* _Task directions_:
Reproduce, exactly and only, the lines of the data that follows from the one containing "Where should I click to: Open" down to the one containing "You are a GUI", without pictures.

* _Supplied records_:
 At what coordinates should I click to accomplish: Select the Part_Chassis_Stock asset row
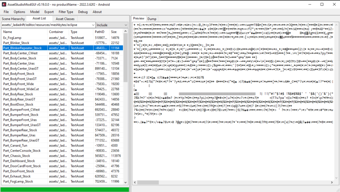[x=63, y=156]
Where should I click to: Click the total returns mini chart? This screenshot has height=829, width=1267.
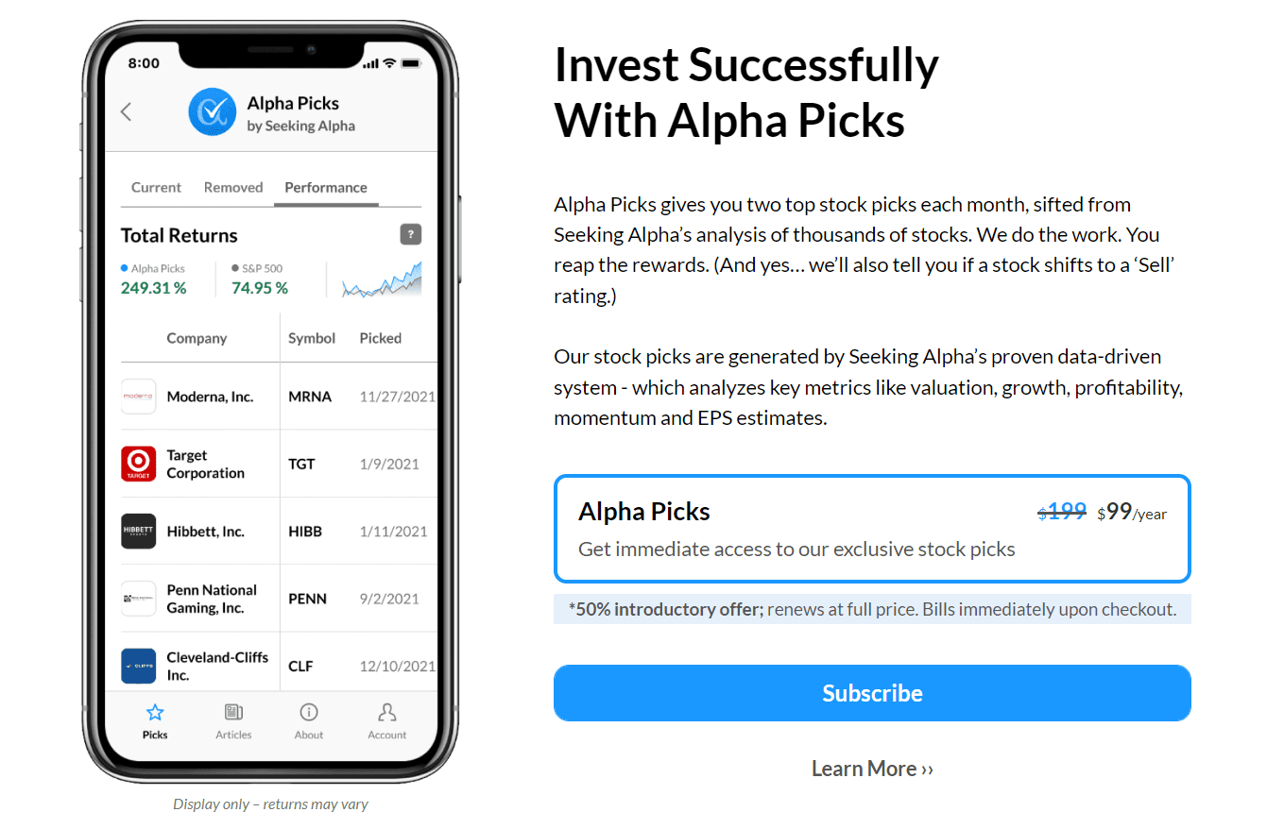[x=382, y=279]
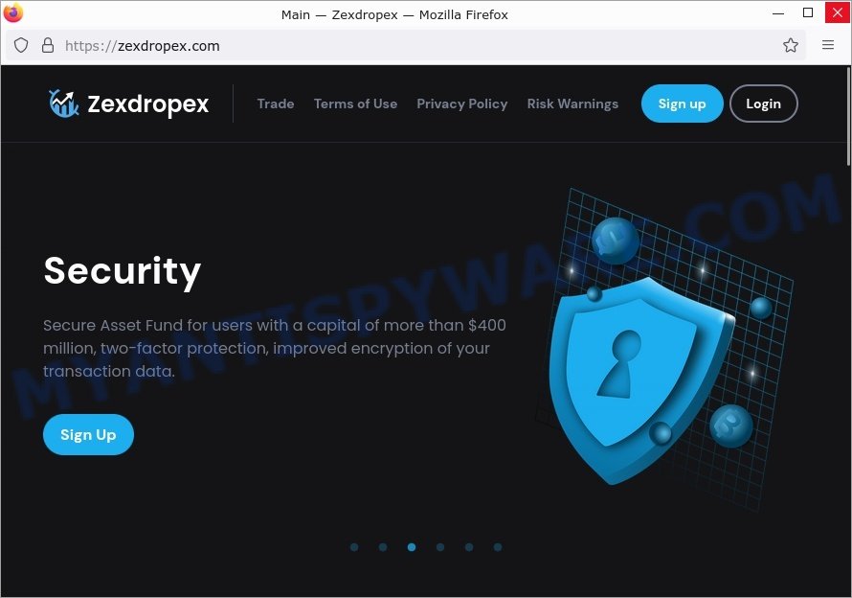Image resolution: width=852 pixels, height=598 pixels.
Task: Click the Login button in header
Action: coord(763,104)
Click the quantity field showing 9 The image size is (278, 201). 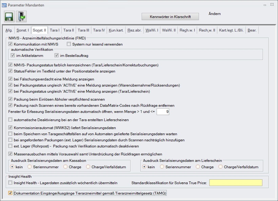pyautogui.click(x=163, y=112)
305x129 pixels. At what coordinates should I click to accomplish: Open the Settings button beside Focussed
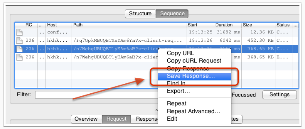pyautogui.click(x=279, y=95)
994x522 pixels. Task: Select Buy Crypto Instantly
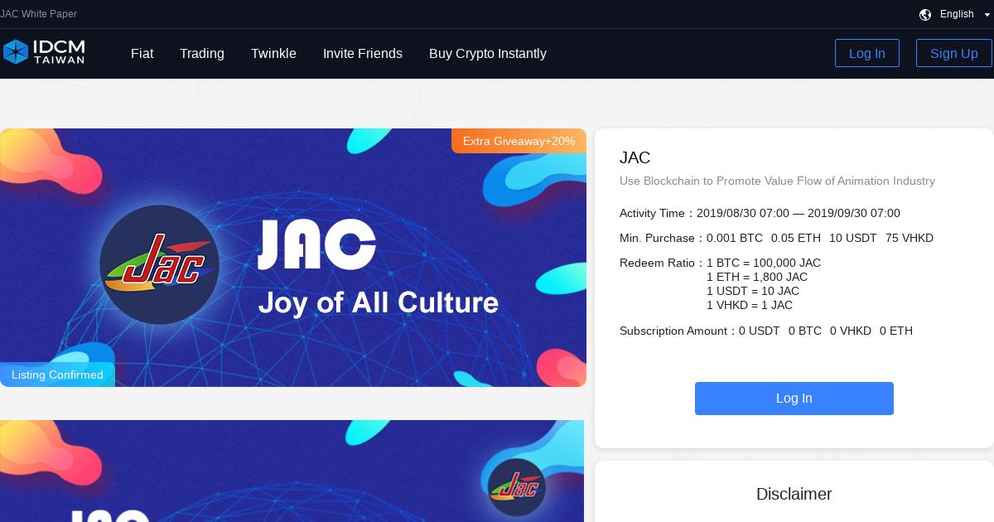(488, 53)
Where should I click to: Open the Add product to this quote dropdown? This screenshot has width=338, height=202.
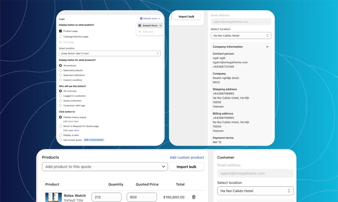(x=105, y=167)
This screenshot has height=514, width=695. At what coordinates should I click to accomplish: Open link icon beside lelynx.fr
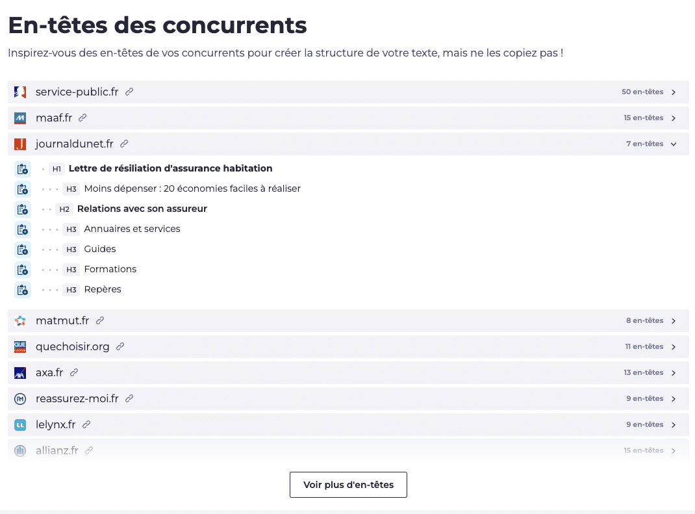pos(86,425)
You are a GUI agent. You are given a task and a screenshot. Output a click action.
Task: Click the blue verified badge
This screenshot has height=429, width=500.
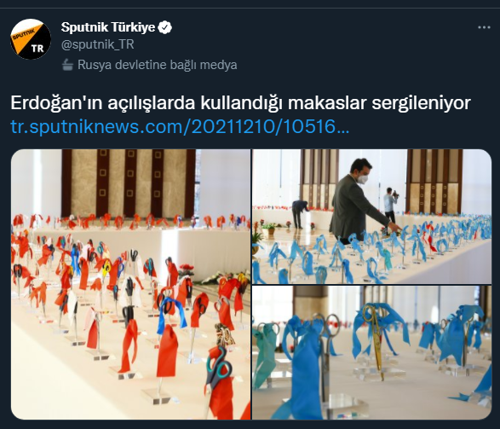(165, 27)
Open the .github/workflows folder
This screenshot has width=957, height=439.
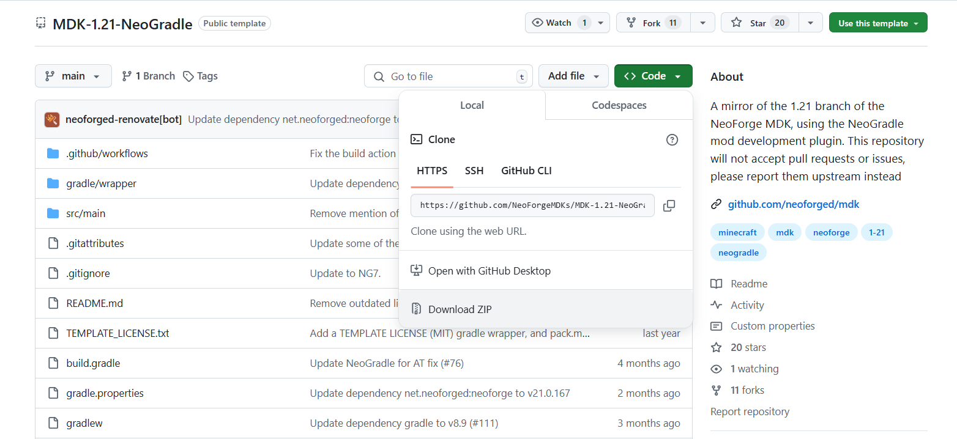tap(106, 153)
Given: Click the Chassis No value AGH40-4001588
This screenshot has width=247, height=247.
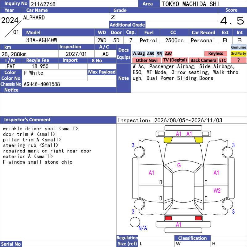Looking at the screenshot, I should click(x=42, y=84).
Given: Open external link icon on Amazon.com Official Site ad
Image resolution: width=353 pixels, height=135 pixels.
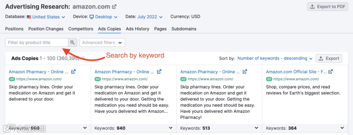Looking at the screenshot, I should (330, 72).

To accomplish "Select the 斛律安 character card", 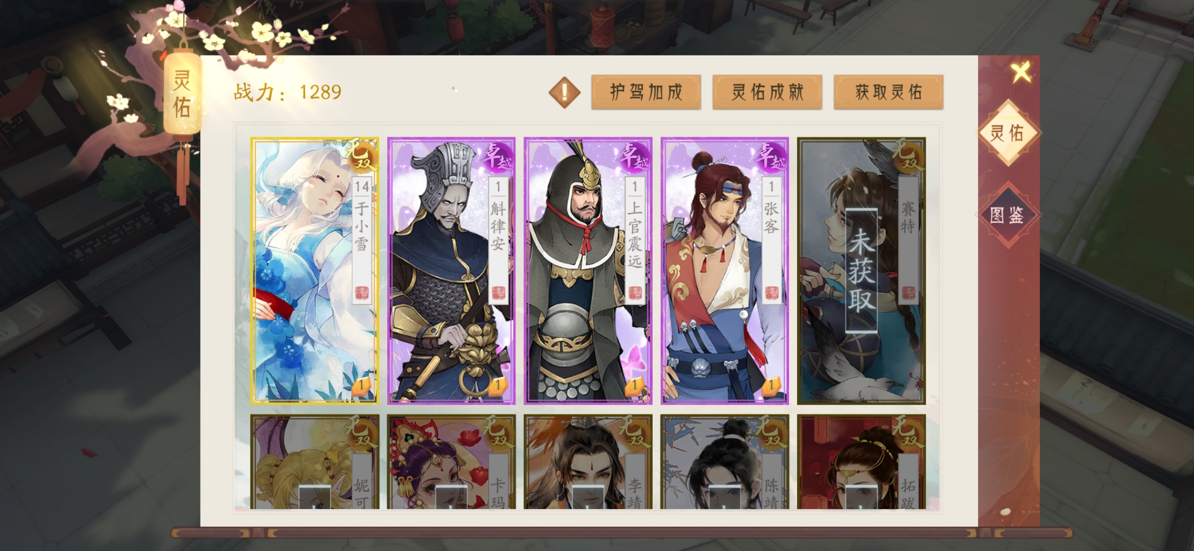I will [x=451, y=271].
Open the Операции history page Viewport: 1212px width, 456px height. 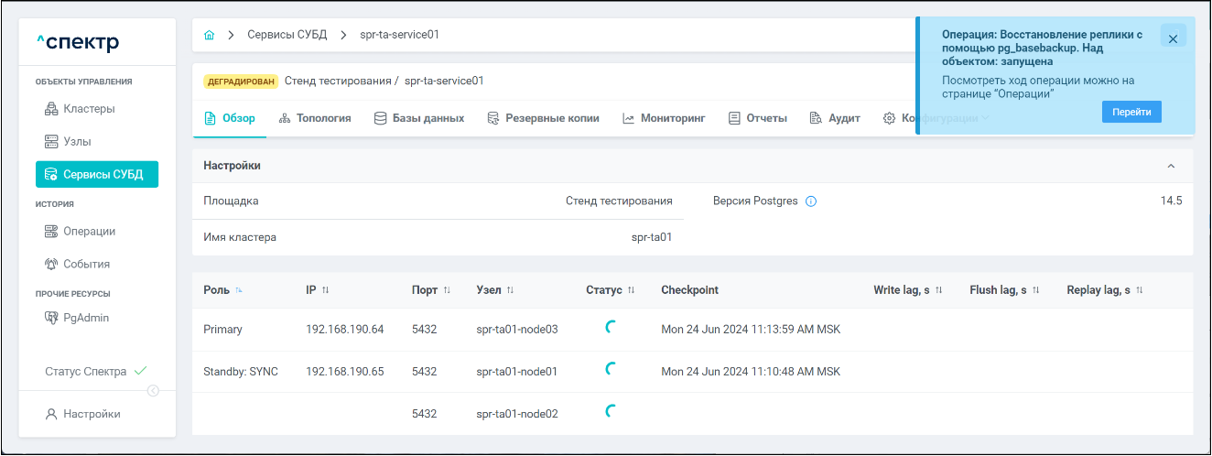[89, 232]
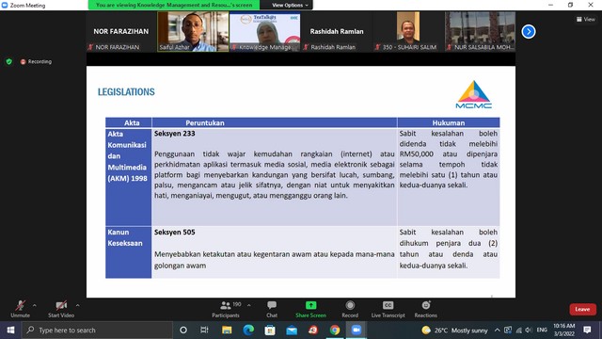Open the View layout menu
This screenshot has width=602, height=339.
click(x=585, y=19)
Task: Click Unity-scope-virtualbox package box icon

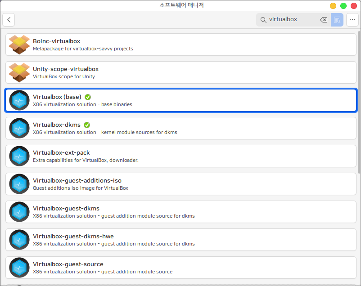Action: 19,72

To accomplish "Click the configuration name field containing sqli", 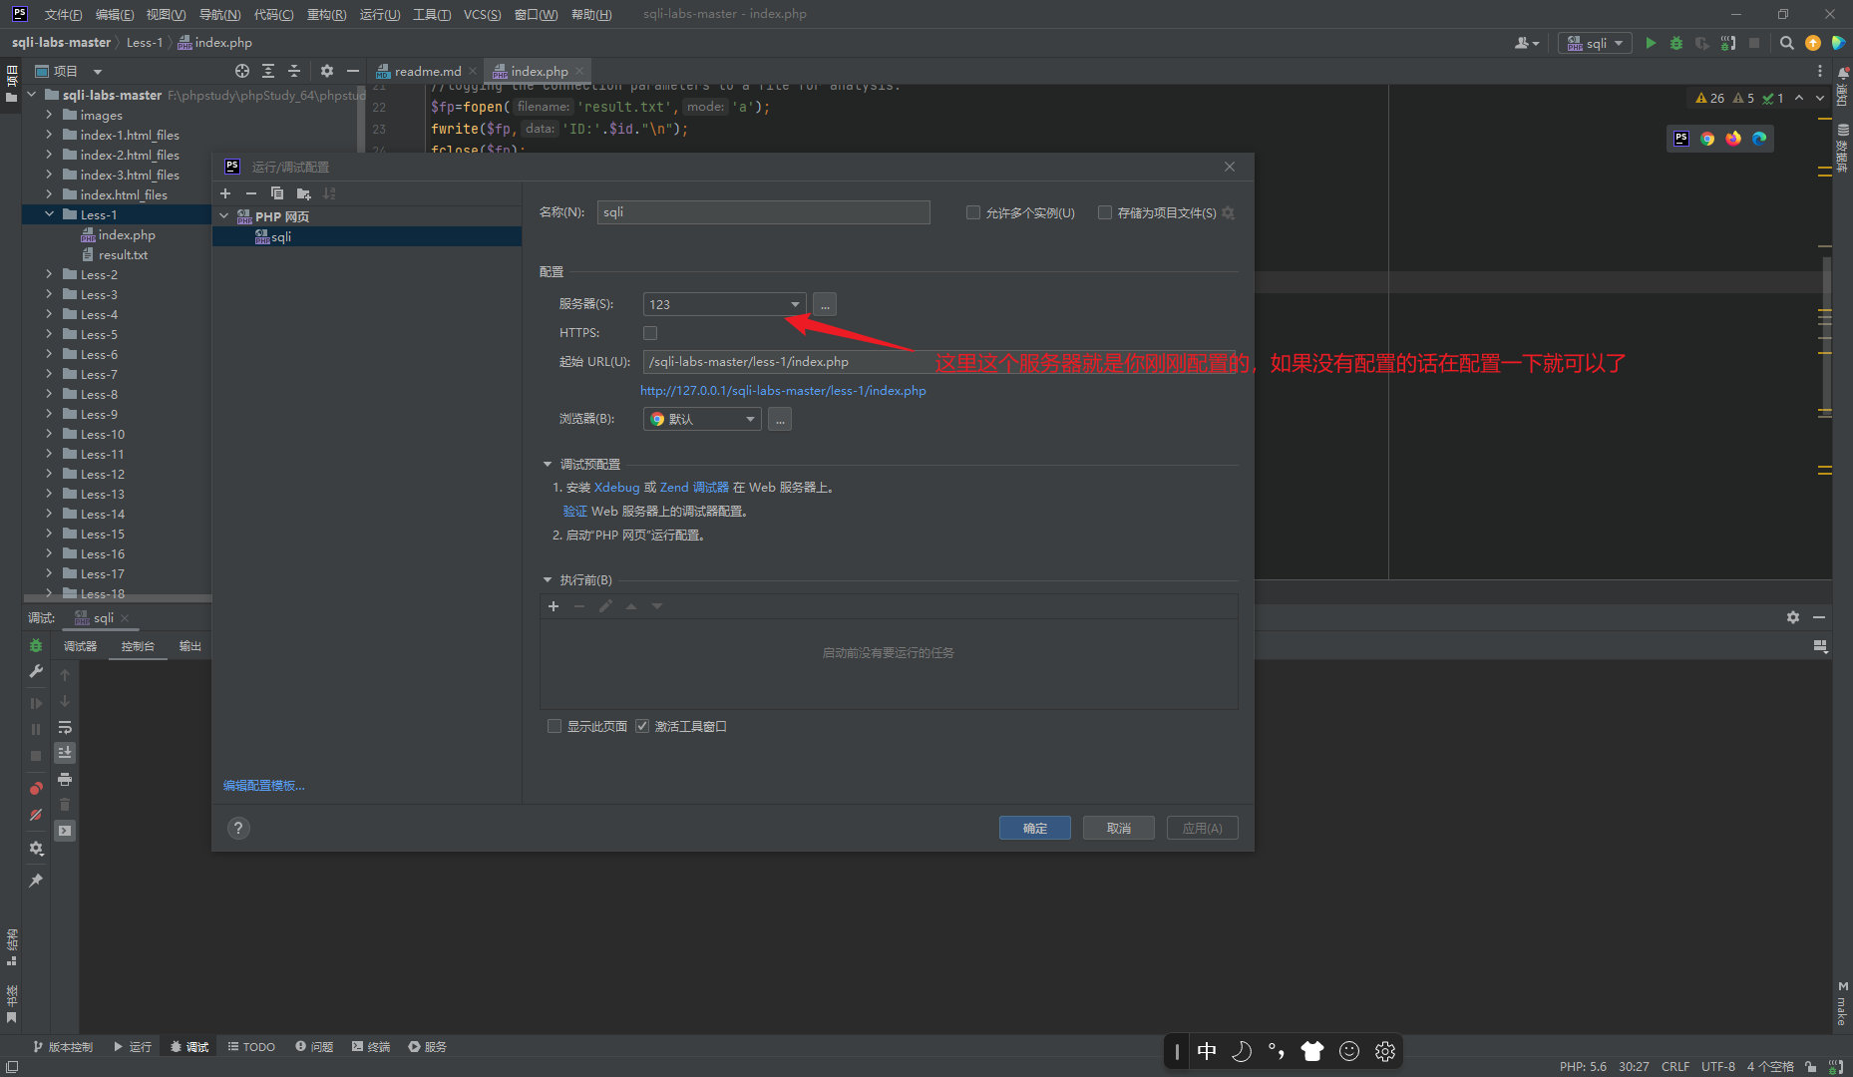I will 763,212.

* _Answer box_:
Where should I click to: Open the Add product to this quote dropdown? This screenshot has width=338, height=202.
(x=105, y=167)
This screenshot has height=514, width=695. At what coordinates should I click to accomplish: Open link icon beside lelynx.fr
pos(86,425)
You are a GUI agent. You are given a task and a screenshot. Output a click action.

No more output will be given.